GIVEN DATA:
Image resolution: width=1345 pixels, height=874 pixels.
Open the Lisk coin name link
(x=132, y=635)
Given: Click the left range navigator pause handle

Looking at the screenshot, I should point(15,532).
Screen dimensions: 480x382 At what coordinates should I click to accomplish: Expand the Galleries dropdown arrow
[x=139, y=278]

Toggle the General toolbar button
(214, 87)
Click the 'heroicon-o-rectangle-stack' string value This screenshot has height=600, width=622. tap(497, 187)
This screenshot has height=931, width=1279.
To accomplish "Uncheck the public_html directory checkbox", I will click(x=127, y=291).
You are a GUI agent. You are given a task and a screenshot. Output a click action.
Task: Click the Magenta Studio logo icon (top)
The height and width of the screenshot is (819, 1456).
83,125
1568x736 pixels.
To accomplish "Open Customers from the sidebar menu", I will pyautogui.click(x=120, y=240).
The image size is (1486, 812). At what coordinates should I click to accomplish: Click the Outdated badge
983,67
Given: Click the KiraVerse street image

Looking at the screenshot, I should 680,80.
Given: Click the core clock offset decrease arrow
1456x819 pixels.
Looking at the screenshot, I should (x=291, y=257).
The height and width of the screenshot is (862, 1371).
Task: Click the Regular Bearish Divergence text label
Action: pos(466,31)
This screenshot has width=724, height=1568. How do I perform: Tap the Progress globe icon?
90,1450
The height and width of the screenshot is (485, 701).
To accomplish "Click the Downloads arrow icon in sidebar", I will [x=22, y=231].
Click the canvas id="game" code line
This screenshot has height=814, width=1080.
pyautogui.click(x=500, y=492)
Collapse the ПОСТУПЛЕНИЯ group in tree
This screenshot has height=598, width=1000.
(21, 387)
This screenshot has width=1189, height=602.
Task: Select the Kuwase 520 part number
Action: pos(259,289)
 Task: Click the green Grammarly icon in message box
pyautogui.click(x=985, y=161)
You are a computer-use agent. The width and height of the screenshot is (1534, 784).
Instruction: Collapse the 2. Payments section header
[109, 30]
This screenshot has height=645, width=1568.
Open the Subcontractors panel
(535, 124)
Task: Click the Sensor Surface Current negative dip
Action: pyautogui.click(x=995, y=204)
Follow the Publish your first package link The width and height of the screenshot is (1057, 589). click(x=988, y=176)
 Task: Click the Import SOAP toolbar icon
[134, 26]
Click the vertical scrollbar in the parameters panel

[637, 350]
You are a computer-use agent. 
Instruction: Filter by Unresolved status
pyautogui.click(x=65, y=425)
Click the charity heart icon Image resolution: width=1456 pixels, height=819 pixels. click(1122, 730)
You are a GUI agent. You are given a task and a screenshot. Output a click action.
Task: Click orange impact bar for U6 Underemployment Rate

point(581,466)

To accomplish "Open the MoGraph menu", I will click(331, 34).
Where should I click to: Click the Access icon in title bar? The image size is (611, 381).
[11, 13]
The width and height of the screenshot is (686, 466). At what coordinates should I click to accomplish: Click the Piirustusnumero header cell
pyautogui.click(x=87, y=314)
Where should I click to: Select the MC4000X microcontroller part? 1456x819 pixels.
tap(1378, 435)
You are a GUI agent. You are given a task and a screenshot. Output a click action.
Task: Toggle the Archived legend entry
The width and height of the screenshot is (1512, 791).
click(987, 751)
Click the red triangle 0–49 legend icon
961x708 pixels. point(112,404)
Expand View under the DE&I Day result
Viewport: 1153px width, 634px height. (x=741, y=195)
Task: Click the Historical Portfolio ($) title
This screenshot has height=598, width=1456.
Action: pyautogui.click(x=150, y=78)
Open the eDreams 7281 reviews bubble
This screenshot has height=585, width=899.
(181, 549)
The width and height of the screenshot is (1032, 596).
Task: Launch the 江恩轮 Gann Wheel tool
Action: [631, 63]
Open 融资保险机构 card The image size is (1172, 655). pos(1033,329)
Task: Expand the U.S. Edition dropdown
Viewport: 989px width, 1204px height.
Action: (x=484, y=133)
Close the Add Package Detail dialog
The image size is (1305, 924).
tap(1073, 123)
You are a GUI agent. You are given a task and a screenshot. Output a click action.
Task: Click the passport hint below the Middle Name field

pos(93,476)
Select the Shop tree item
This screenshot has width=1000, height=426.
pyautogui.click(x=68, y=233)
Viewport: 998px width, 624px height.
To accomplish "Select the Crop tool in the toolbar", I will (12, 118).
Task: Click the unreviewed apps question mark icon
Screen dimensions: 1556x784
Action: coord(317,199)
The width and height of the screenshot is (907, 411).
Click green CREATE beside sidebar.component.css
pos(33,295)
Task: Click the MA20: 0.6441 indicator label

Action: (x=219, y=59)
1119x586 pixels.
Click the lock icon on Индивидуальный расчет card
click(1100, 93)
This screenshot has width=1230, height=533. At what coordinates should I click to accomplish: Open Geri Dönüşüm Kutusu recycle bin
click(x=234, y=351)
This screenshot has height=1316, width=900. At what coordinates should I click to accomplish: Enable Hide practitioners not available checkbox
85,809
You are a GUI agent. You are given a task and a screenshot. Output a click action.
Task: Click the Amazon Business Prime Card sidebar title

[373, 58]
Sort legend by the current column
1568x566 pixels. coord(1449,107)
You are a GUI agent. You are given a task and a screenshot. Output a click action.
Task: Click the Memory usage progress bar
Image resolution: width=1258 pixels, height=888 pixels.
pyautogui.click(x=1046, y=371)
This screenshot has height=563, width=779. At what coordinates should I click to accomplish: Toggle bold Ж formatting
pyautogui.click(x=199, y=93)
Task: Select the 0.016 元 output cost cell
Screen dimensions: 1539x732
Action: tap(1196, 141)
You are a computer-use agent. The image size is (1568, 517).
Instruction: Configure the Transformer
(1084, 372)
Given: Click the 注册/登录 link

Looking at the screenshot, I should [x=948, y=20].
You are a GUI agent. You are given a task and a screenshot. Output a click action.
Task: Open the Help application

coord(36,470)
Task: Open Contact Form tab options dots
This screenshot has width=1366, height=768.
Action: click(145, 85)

WRITTEN PROBLEM:
Copy all of the records above line for line, with no changes.

COMPLETED TASK:
Image resolution: width=1345 pixels, height=874 pixels.
Open the Lisk coin name link
(x=132, y=635)
Given: Click the left range navigator pause handle

Looking at the screenshot, I should point(15,532).
Screen dimensions: 480x382 At what coordinates should I click to accomplish: Expand the Galleries dropdown arrow
[x=139, y=278]

Toggle the General toolbar button
(214, 87)
Click the 'heroicon-o-rectangle-stack' string value This screenshot has height=600, width=622. tap(497, 187)
This screenshot has height=931, width=1279.
To accomplish "Uncheck the public_html directory checkbox", I will click(x=127, y=291).
You are a GUI agent. You are given a task and a screenshot. Output a click action.
Task: Click the Magenta Studio logo icon (top)
The height and width of the screenshot is (819, 1456).
83,125
1568x736 pixels.
To accomplish "Open Customers from the sidebar menu", I will pyautogui.click(x=120, y=240).
The image size is (1486, 812). At what coordinates should I click to accomplish: Click the Outdated badge
983,67
Given: Click the KiraVerse street image

Looking at the screenshot, I should 680,80.
Given: Click the core clock offset decrease arrow
1456x819 pixels.
Looking at the screenshot, I should (x=291, y=257).
The height and width of the screenshot is (862, 1371).
Task: Click the Regular Bearish Divergence text label
Action: pos(466,31)
This screenshot has width=724, height=1568. How do I perform: Tap the Progress globe icon?
90,1450
The height and width of the screenshot is (485, 701).
To accomplish "Click the Downloads arrow icon in sidebar", I will [x=22, y=231].
Click the canvas id="game" code line
This screenshot has height=814, width=1080.
pyautogui.click(x=500, y=492)
Collapse the ПОСТУПЛЕНИЯ group in tree
This screenshot has height=598, width=1000.
(21, 387)
This screenshot has width=1189, height=602.
Task: Select the Kuwase 520 part number
Action: pos(259,289)
 Task: Click the green Grammarly icon in message box
pyautogui.click(x=985, y=161)
You are a computer-use agent. The width and height of the screenshot is (1534, 784).
Instruction: Collapse the 2. Payments section header
[109, 30]
This screenshot has height=645, width=1568.
Open the Subcontractors panel
(535, 124)
Task: Click the Sensor Surface Current negative dip
Action: pyautogui.click(x=995, y=204)
Follow the Publish your first package link The width and height of the screenshot is (1057, 589). click(x=988, y=176)
 Task: Click the Import SOAP toolbar icon
[134, 26]
Click the vertical scrollbar in the parameters panel

[637, 350]
You are a computer-use agent. 
Instruction: Filter by Unresolved status
pyautogui.click(x=65, y=425)
Click the charity heart icon Image resolution: width=1456 pixels, height=819 pixels. click(1122, 730)
You are a GUI agent. You are given a task and a screenshot. Output a click action.
Task: Click orange impact bar for U6 Underemployment Rate

point(581,466)

To accomplish "Open the MoGraph menu", I will click(331, 34).
Where should I click to: Click the Access icon in title bar? The image size is (611, 381).
[11, 13]
The width and height of the screenshot is (686, 466). At what coordinates should I click to accomplish: Click the Piirustusnumero header cell
pyautogui.click(x=87, y=314)
Where should I click to: Select the MC4000X microcontroller part? 1456x819 pixels.
tap(1378, 435)
You are a GUI agent. You are given a task and a screenshot. Output a click action.
Task: Toggle the Archived legend entry
The width and height of the screenshot is (1512, 791).
click(987, 751)
Click the red triangle 0–49 legend icon
961x708 pixels. point(112,404)
Expand View under the DE&I Day result
Viewport: 1153px width, 634px height. (x=741, y=195)
Task: Click the Historical Portfolio ($) title
This screenshot has height=598, width=1456.
Action: pyautogui.click(x=150, y=78)
Open the eDreams 7281 reviews bubble
This screenshot has height=585, width=899.
(181, 549)
The width and height of the screenshot is (1032, 596).
Task: Launch the 江恩轮 Gann Wheel tool
Action: [631, 63]
Open 融资保险机构 card The image size is (1172, 655). pos(1033,329)
Task: Expand the U.S. Edition dropdown
Viewport: 989px width, 1204px height.
Action: (x=484, y=133)
Close the Add Package Detail dialog
The image size is (1305, 924).
tap(1073, 123)
You are a GUI agent. You are given a task and a screenshot. Output a click action.
Task: Click the passport hint below the Middle Name field

pos(93,476)
Select the Shop tree item
This screenshot has width=1000, height=426.
pyautogui.click(x=68, y=233)
Viewport: 998px width, 624px height.
To accomplish "Select the Crop tool in the toolbar", I will (12, 118).
Task: Click the unreviewed apps question mark icon
Screen dimensions: 1556x784
Action: coord(317,199)
The width and height of the screenshot is (907, 411).
Click green CREATE beside sidebar.component.css
pos(33,295)
Task: Click the MA20: 0.6441 indicator label

Action: (x=219, y=59)
1119x586 pixels.
Click the lock icon on Индивидуальный расчет card
click(1100, 93)
This screenshot has width=1230, height=533. At what coordinates should I click to accomplish: Open Geri Dönüşüm Kutusu recycle bin
click(x=234, y=351)
This screenshot has height=1316, width=900. At what coordinates should I click to accomplish: Enable Hide practitioners not available checkbox
85,809
You are a GUI agent. You are given a task and a screenshot. Output a click action.
Task: Click the Amazon Business Prime Card sidebar title

[373, 58]
Sort legend by the current column
1568x566 pixels. coord(1449,107)
You are a GUI agent. You are given a task and a screenshot. Output a click action.
Task: Click the Memory usage progress bar
Image resolution: width=1258 pixels, height=888 pixels.
pyautogui.click(x=1046, y=371)
This screenshot has height=563, width=779. At what coordinates should I click to accomplish: Toggle bold Ж formatting
pyautogui.click(x=199, y=93)
Task: Select the 0.016 元 output cost cell
Screen dimensions: 1539x732
Action: tap(1196, 141)
You are a computer-use agent. The image size is (1568, 517).
Instruction: Configure the Transformer
(1084, 372)
Given: Click the 注册/登录 link

Looking at the screenshot, I should [x=948, y=20].
You are a GUI agent. You are given a task and a screenshot. Output a click action.
Task: Open the Help application

coord(36,470)
Task: Open Contact Form tab options dots
This screenshot has width=1366, height=768.
Action: click(145, 85)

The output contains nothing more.